Study Rationale: In Parkinson’s disease (PD), alpha-synuclein forms abnormal clumps in nerve cells, causing their death. By the time people develop PD, these alpha-synuclein aggregates have spread across many brain regions. Nerve cells remove unwanted proteins by different mechanisms, including destroying them inside the cell or releasing them to the cell exterior in extracellular vesicles. A tiny fraction of nerve cell-derived extracellular vesicles (NEV) enter the circulation and are detectable in blood. By studying individuals who have — or at high risk of developing — PD, we have discovered that nerve cells secret alpha-synuclein in extracellular vesicles years before the onset of motor symptoms.
Hypothesis: We hypothesize that release of alpha-synuclein in extracellular vesicles can be measured to identify people at risk of developing PD or to monitor disease progression.
Study Design: Using our assay, we will isolate NEV from serum and measure alpha-synuclein in samples collected from people with or at risk of developing PD. We will investigate whether the amount of NEV alpha-synuclein in these individuals at baseline, or the rate at which it changes with time, identifies those that go on to develop PD or other biological markers of the disease. We will also assess whether changes in NEV alpha-synuclein levels with time correlate with disease severity. Lastly, we will further optimize the assay for use in the clinic and potentially to quantify less abundant pathological forms of alpha-synuclein.

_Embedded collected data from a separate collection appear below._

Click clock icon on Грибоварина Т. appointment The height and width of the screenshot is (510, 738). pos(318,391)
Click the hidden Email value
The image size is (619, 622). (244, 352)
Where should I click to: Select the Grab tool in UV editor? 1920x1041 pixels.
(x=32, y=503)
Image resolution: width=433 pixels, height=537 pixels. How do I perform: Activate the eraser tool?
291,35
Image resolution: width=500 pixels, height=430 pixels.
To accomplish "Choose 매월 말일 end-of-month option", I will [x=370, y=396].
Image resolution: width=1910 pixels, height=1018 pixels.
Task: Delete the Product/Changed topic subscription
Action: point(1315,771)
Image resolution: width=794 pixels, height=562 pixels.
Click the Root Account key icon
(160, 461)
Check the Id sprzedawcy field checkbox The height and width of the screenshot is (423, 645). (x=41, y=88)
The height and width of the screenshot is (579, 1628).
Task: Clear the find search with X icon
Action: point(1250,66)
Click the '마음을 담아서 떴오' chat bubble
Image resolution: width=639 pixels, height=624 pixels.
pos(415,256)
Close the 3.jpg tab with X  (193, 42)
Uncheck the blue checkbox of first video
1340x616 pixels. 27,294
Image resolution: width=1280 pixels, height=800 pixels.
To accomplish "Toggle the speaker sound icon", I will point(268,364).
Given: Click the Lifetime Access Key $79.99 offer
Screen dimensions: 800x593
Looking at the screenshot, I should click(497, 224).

Impact on Diagnosis/Treatment of Parkinson’s disease: A blood-based test is urgently needed to identify those individuals most likely to benefit from therapies that aim to stop or slow PD progression and to objectively monitor response to such therapies.
Next Steps for Development: We will work with industry, regulators and other stakeholders to develop a diagnostic kit and to test individuals who have already entered clinical trials.